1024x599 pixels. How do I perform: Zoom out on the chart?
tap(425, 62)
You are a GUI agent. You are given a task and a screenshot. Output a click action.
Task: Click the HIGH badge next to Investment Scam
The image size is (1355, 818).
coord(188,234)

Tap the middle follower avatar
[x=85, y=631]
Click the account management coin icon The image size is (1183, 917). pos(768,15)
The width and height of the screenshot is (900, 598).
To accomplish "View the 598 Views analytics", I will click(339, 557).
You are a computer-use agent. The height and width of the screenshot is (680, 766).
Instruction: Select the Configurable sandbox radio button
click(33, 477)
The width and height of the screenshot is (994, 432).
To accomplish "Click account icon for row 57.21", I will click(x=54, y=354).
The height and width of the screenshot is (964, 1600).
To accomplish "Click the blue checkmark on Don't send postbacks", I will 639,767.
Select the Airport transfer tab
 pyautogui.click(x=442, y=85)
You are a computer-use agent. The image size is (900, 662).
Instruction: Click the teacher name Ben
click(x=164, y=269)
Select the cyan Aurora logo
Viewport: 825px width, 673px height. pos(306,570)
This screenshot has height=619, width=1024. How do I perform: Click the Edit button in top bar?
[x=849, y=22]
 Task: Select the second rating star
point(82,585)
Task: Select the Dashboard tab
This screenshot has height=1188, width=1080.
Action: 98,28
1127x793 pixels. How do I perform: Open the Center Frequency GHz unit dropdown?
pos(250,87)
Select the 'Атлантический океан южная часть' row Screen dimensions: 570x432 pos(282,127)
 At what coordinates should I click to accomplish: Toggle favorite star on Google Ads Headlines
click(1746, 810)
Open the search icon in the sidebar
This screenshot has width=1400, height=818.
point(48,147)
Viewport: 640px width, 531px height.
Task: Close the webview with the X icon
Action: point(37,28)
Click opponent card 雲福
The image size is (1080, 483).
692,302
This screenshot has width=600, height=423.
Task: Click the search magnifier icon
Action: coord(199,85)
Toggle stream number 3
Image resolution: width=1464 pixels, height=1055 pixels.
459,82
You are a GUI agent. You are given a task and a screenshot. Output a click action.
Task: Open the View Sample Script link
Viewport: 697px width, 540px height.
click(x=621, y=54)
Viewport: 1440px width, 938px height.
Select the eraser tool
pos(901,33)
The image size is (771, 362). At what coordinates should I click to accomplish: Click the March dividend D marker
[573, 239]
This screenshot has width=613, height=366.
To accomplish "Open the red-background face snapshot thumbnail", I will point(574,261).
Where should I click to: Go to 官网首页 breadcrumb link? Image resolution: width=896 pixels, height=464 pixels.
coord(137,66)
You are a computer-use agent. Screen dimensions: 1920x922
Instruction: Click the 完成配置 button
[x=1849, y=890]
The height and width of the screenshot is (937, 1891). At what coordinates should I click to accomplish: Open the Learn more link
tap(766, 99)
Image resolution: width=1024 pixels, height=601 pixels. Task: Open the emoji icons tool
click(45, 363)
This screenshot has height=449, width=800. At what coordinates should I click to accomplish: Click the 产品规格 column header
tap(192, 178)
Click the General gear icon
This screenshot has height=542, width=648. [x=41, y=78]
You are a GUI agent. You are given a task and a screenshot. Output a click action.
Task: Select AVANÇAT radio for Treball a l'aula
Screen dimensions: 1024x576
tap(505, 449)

──────────

> [Problem to work on]: Taking the records as a whole, report how many of their lines include the word "will". Nothing but the number is wanted.

> [Reply to the task]: 4